Le 2 février, Derénoncourt allait sur la Constitution au secours de la Présidente, retenue dans le port de la Vallée, lorsqu’il fit rencontre avec un brig et deux goëlettes du Nord : un combat inégal commença aussitôt entre eux. Après avoir résisté à ces trois bâtimens qui entouraient le sien, se voyant sur le point d’être capturé, Derénoncourt préféra une mort glorieuse pour lui et les braves de son équipage, à l’humiliation d’être faits prisonniers : il mit le feu à la sainte-barbe ; la Constitution fut emportée dans les airs. C’était terminer son existence à la manière de Delgresse qui, à la Guadeloupe, échappa ainsi à la honte de l’esclavage restauré par la France.

La mémoire de tels hommes restera toujours digne d’admiration aux yeux de ceux qui ont le sentiment de l’honneur.

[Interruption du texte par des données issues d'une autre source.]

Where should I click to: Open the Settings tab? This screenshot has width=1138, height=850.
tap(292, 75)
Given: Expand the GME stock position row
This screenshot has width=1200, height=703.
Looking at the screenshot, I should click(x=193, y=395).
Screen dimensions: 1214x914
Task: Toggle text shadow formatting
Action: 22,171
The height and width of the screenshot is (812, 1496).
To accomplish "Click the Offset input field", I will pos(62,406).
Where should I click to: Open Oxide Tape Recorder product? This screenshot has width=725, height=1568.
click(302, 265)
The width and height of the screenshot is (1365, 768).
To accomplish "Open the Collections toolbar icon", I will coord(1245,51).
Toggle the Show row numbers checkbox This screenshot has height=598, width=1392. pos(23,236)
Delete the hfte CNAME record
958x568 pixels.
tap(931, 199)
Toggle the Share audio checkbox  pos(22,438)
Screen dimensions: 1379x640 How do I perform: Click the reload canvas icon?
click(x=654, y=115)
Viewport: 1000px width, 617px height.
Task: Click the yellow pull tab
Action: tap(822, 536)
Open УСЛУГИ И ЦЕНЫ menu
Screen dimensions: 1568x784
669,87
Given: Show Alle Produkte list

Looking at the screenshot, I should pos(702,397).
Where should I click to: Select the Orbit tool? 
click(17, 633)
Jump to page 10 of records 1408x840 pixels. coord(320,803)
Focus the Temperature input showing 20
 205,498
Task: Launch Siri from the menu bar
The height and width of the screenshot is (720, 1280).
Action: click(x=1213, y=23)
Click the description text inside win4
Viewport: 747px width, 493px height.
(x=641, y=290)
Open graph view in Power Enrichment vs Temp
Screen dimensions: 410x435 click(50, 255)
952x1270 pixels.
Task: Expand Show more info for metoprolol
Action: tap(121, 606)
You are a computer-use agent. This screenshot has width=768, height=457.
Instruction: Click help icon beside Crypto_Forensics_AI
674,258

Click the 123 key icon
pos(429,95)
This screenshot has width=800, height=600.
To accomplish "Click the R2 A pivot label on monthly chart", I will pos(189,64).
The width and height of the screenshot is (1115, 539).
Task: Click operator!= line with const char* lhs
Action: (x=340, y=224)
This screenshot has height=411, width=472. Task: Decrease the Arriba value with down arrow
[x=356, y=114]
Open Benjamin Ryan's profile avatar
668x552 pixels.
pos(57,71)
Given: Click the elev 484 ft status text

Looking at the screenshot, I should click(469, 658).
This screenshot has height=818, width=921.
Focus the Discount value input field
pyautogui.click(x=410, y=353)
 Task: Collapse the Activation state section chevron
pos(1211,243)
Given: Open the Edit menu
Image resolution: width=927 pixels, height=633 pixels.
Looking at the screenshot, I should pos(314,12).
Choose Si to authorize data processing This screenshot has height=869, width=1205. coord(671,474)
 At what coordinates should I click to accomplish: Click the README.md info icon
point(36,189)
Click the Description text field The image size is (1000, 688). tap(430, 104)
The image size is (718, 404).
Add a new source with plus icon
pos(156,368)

Dessalines avait exalté l’héroïque action de Delgresse ; le Sénat de la République exalta celle de Derénoncourt par la loi du 12 février qui ordonna qu’un nouveau garde-côtes, qu’on armait alors au Port-au-Prince, serait nommé le Derénoncourt, et que le Président d’Haïti serait invité à faire dresser un double du rôle de l’équipage de la Constitution, dans un cadre qui serait suspendu dans la salle de ses séances, en attendant qu’on pût faire un tableau historique où cette glorieuse action serait représentée[1].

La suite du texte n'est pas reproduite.